Identify each line of the records that contains the word "height" and reproduce those lines in full.

++++ EXERCISE INPUT ++++

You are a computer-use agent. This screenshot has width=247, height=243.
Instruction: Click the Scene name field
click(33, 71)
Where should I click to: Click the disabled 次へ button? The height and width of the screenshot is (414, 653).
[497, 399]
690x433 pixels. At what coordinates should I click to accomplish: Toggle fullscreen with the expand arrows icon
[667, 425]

++++

### THE REPLY
You are a computer-use agent. This screenshot has width=247, height=243.
Where should I click to: Click the disabled 次へ button? The height and width of the screenshot is (414, 653).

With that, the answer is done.